▸ **Page excerpt**:
▬▬▬▬▬▬
Economy Adds 157,000 Jobs in May

June 01, 2007

June 1, 2007 (Jobs Byte)

By Dean Baker

The household survey shows a 14,000 drop in employment in 2007.

The establishment survey showed the economy adding 157,000 jobs in May, somewhat more than had generally been predicted. The household survey showed the unemployment rate holding steady at 4.5 percent, but it showed other evidence of a weakening labor market.

Monthly data are always erratic, so when the employment to population ratio (EPOP) fell from 63.3 percent in March to 63.0 percent in April, it could be dismissed as a fluke. However, the EPOP remained at 63.0 percent in May, indicating that the drop was real. At this level, the EPOP is 1.7 percentage points below the peak hit in April of 2000. In fact, it is much closer to the 62.0 percent EPOP at trough of the downturn in September of 2003.

EPOPs have edged down for most demographic groups, but the sharpest decline has been for black teens. Their EPOP was just 21.5 percent in May. This compares with a cyclical peak of 25.9 percent in October. The current EPOP for black teens is almost one-third below peaks of more than 31.0 percent reached in 2000. There appears to be a falloff in the EPOP for Hispanics, with 64.6 percent rate reported for May – more than a full percentage point below the 65.8 percent rate reported for December.
▬▬▬▬▬▬
▸ **Given data**:
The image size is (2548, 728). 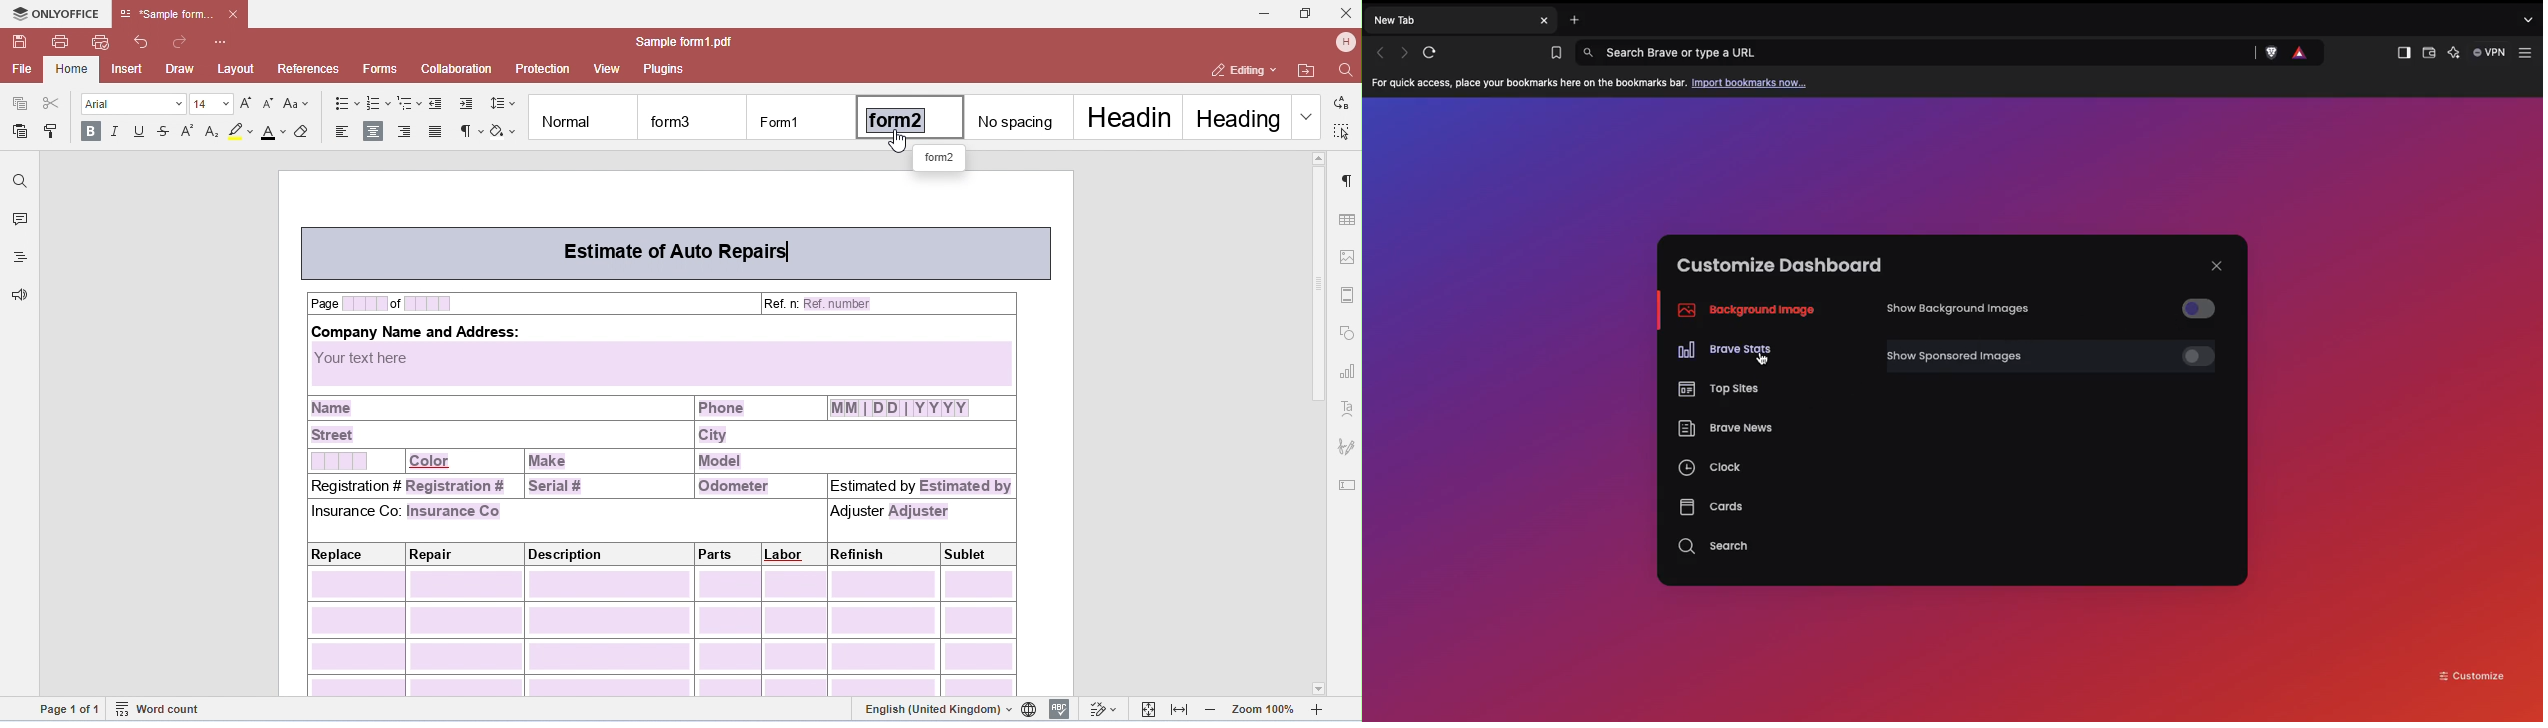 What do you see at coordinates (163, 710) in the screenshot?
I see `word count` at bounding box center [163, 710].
▬▬▬▬▬▬
▸ **Written problem 1**: Reproduce the May jobs article word for word from "June 1, 2007" to "September of 2003.".
▸ **Written problem 2**: According to the May jobs article, what was the employment to population ratio for black teens in May?

▸ **Output 1**:
June 1, 2007 (Jobs Byte)

By Dean Baker

The household survey shows a 14,000 drop in employment in 2007.

The establishment survey showed the economy adding 157,000 jobs in May, somewhat more than had generally been predicted. The household survey showed the unemployment rate holding steady at 4.5 percent, but it showed other evidence of a weakening labor market.

Monthly data are always erratic, so when the employment to population ratio (EPOP) fell from 63.3 percent in March to 63.0 percent in April, it could be dismissed as a fluke. However, the EPOP remained at 63.0 percent in May, indicating that the drop was real. At this level, the EPOP is 1.7 percentage points below the peak hit in April of 2000. In fact, it is much closer to the 62.0 percent EPOP at trough of the downturn in September of 2003.

▸ **Output 2**: 21.5 percent